Ithaca's unique gorges require a unique solution to the problem of bridge safety, according to suicide-prevention expert Eric Caine '69, chair of the department of psychiatry at the University of Rochester Medical Center and a consultant to Cornell. That solution, he believes, must include "means restriction" on bridges, such as barriers or nets.
"This is the one place that we know of, in the country if not the world, where nearly half the suicides are related to jumping off bridges -- not just one iconic bridge, but the bridges in the community," he said, referring to suicides among Cornell students. Given the high proportion of jumping deaths, means restriction on bridges is likely to reduce the overall number of suicides, he said during forums April 4 in Malott Hall and at St. Paul's Methodist Church in downtown Ithaca.
Caine and three other panelists spoke on the rationale for permanent barriers, which Cornell and the city of Ithaca are studying. Tim Marchell, director of Mental Health Initiatives at Cornell's Gannett Health Services, facilitated the forums. About 35 students, staff, faculty and community members attended each.
Research shows that bridge barriers in other parts of the world have stopped suicides, Caine said. "It's very clear, over and over again, that when you put up a barrier on a bridge, suicides there are almost completely stopped." He added that it is important to treat the campus area bridges as a whole, because while most suicidal individuals deterred from jumping will not do so elsewhere, the risk increases if there are comparable bridges nearby.
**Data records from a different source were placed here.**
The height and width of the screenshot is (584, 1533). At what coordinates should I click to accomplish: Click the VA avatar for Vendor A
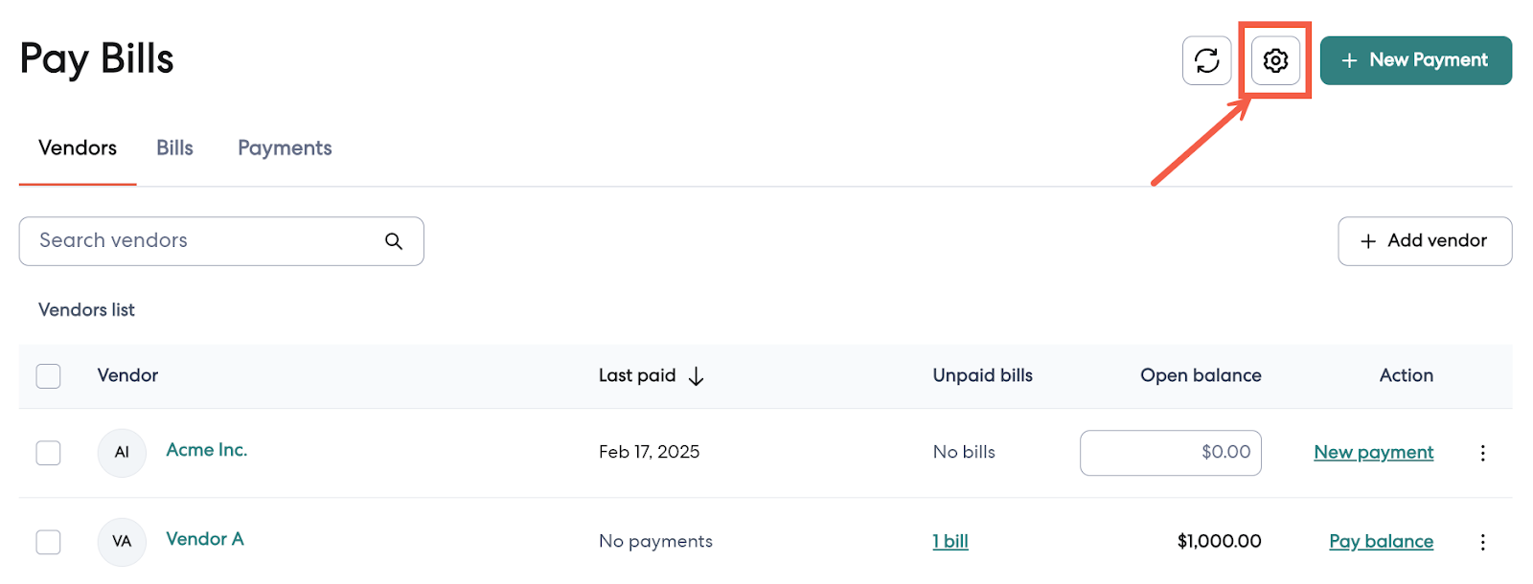122,542
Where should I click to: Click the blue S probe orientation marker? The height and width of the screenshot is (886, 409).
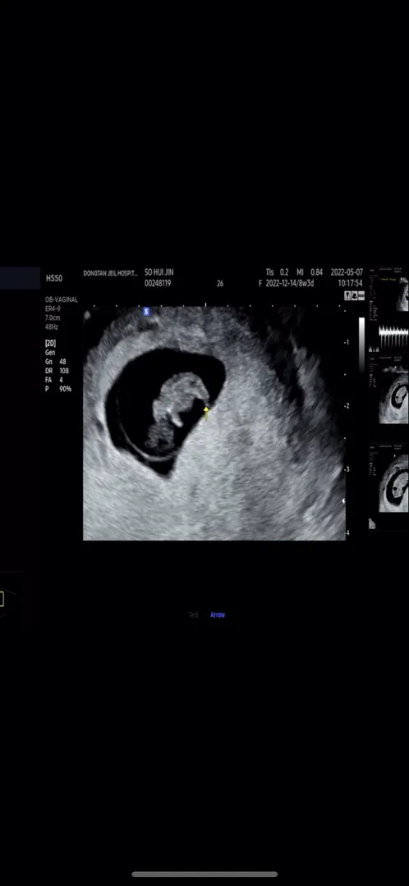click(146, 312)
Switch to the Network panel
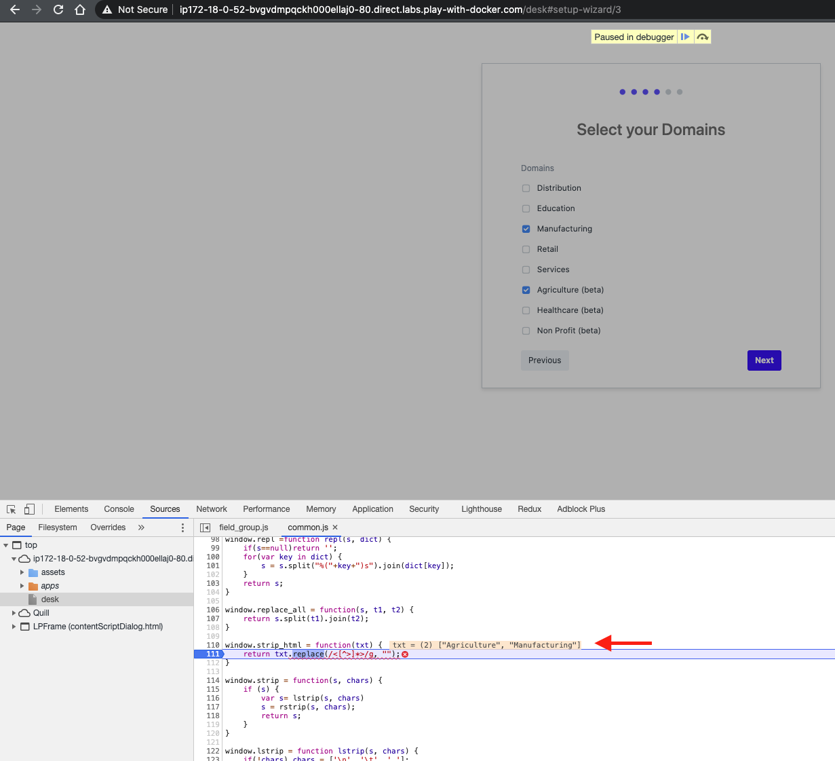This screenshot has width=835, height=761. (211, 508)
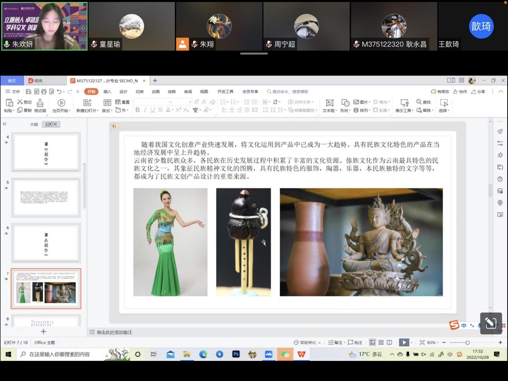Click the Print icon in quick access toolbar

pos(44,92)
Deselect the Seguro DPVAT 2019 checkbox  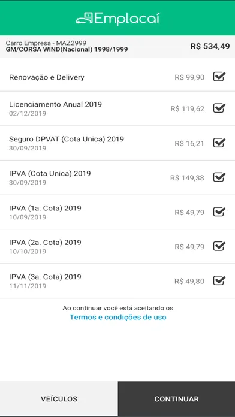coord(219,143)
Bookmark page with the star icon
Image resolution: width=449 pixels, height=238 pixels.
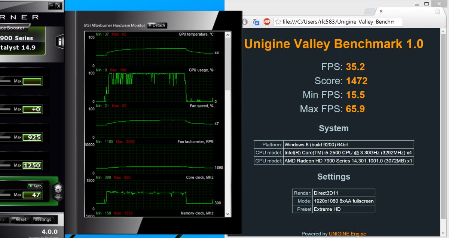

It is vital that the potential impact of bridge barriers on the natural environment be addressed, said panelist and environmental psychologist Nancy Wells. An associate professor of design and environmental analysis, Wells is also a member of the City of Ithaca/Cornell University Means Restriction Study Committee, which has been meeting since last fall to explore issues and inform design concepts for potential safety structures.
Research shows that views of and access to the outdoors increases cognitive functioning and the ability to cope in the face of stress, Wells said. That's one of several reasons why the committee is working to strike a balance between preventing suicides and preserving the gorges' natural beauty, she said. For some people the memory or knowledge of deaths near the gorges can overshadow the outdoor experience, she said. "Ultimately our hope is that ... by reducing the number of jumping deaths that do occur, that people will have more consistently positive associations with these vistas."
Gorge deaths can have a profound, even traumatizing, effect on people who witness someone jump or observe a body recovery, added panelist Lee-Ellen Marvin, executive director of the Suicide Prevention and Crisis Service of Tompkins County. She described how two community members who witnessed a woman jump to her death had been unable to cross the campus area bridges for years until the current temporary barriers were put in place, providing them with a sense of security.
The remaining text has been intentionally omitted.